Since there’s a lot of discussion on this problem, I thought I’d share my technique:

**Problem pages:**

Div1 contest

Div2 contest

Practice

**Problem statement:**

Find the number of distinct sums of contiguous portions of a given array of $1$s and $2$s.

**Analysis:**

Probably like most people I thought briefly about summing all combinations, maybe with an accumulated array so it was just a subtraction each time. But the input array bounds seemed(?) too high for that. Looking at the boundary cases though, clearly we can make the array sum, so I coded up the two boundary cases - found using the sum - of all $1$s and all $2$s, which each allow only n sums. Then I realized (*first insight*) if we have a 2 on both ends of a mixed array we can’t make one less than the sum. In fact we can peel back the array to remove the shorter “tail” of $2$s and know that we have that many possible sums at the top end that we couldn’t make.

So what about when there is a 1 at one end of the array? This is the *second insight*, more important but enabled by the first one. If we look at the partial sums we can make *without* that 1, but including its neighbour, we form a sequence that goes up to the sum of the reduced array. And *in that sequence*, the biggest jump in values is only 2 - that is, if say 41 is somewhere in the middle of that sequence, then either 42 or 43 is next.
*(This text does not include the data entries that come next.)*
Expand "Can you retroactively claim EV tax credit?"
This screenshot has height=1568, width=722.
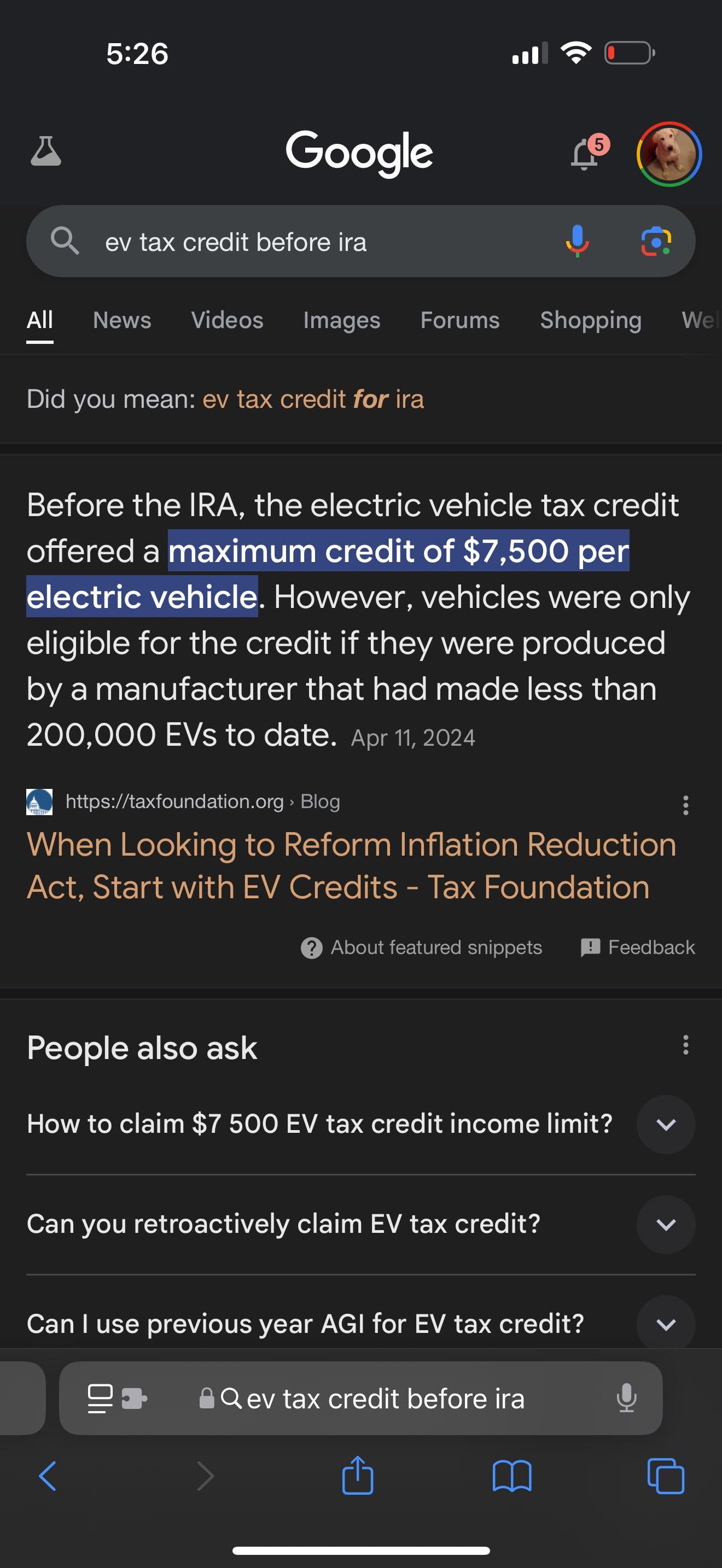tap(665, 1224)
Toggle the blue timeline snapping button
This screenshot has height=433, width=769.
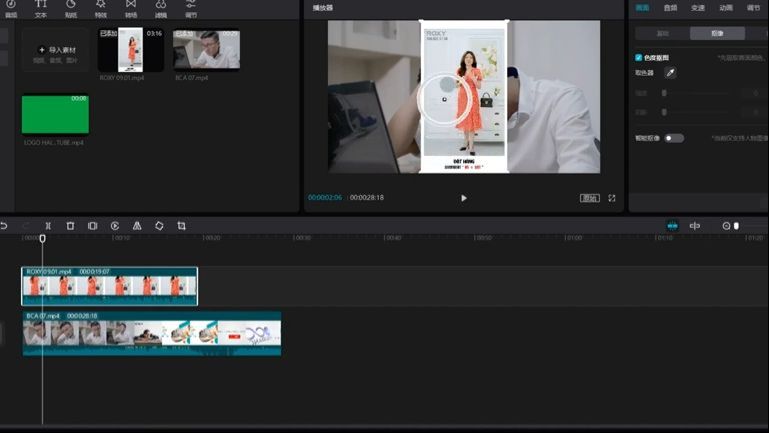[672, 226]
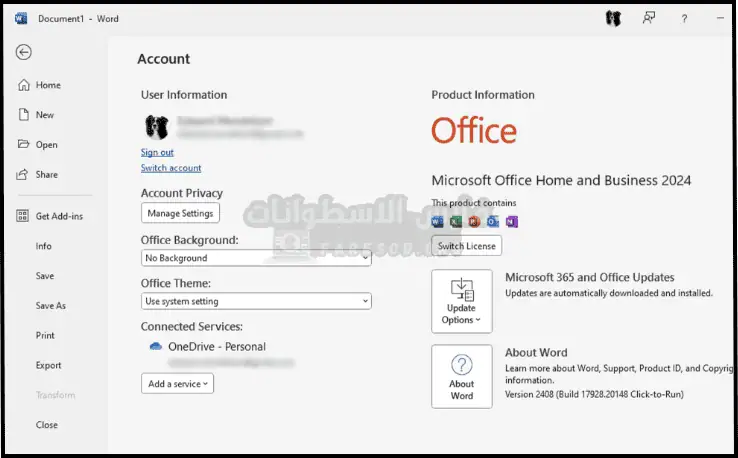The width and height of the screenshot is (738, 458).
Task: Click the back arrow icon
Action: pyautogui.click(x=24, y=52)
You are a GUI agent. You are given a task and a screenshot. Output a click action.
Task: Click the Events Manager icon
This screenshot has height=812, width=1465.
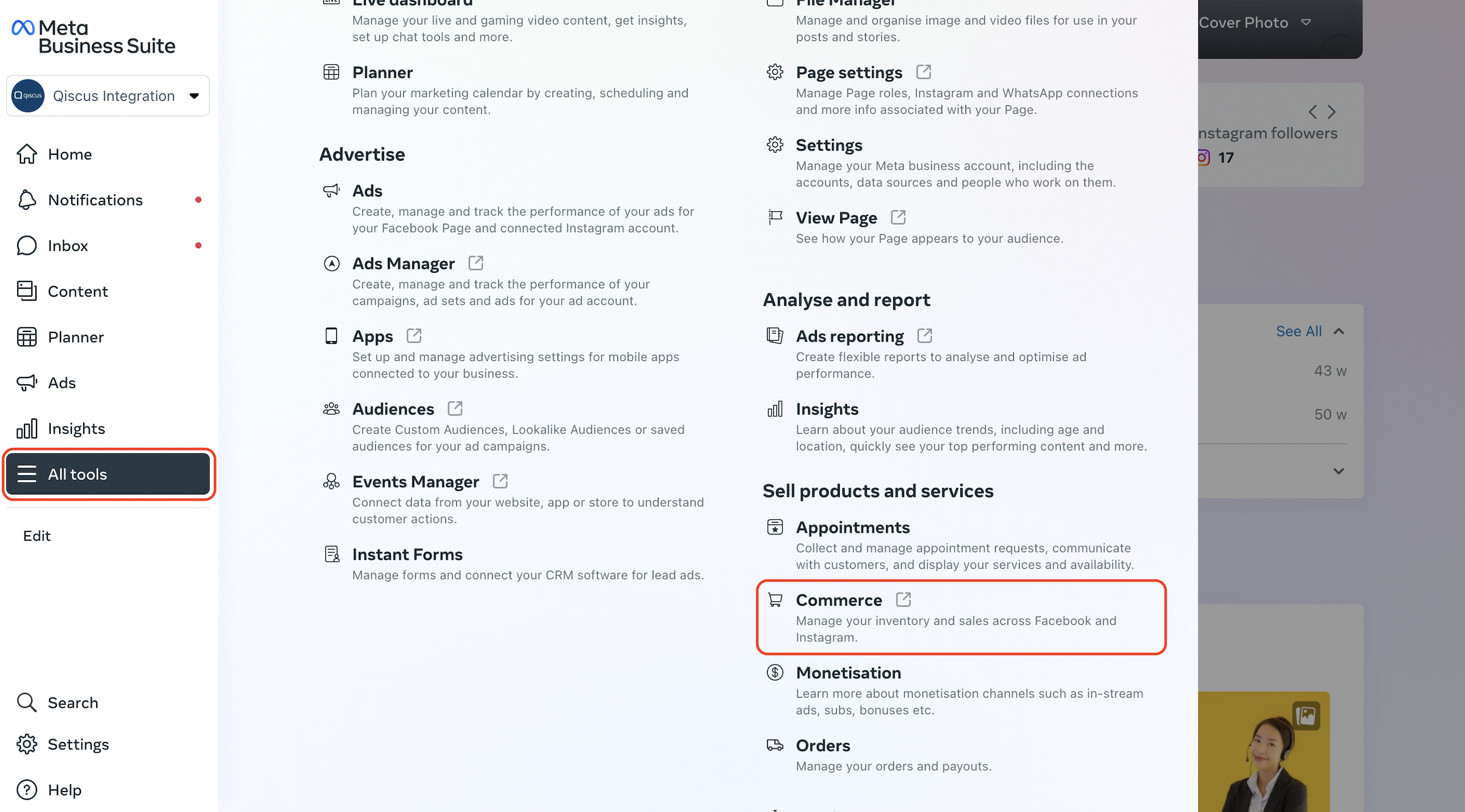click(331, 482)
Now if you look at the sums including the end 1 we were previously disregarding, that will be *the same values* shifted by 1, so will **fill all the gaps** in the previous sequence. So whenever there is a 1 at one end of the sequence, *all sums are possible* up to the sum of the sequence.

In case this “second insight” isn’t clear, here’s a practical example of a sequence with a 1 starting:

```
1 2 2 1 1 2 1 2 2 2
```

Partial sums starting from the **second** element (*excluding* the edge 1):

```
2 4 5 6 8 9 11 13 15
```

Partial sums starting from the 1:

```
1 3 5 6 7 9 10 12 14 16
```

and obviously the second set is each time one bigger (plus the leading 1), giving full coverage of all values from 1 to the sum.

Combining these two insights: find the shorter tail of twos, and the length of that will tell you how many values (to the sequence sum) you can’t make. All other values are possible.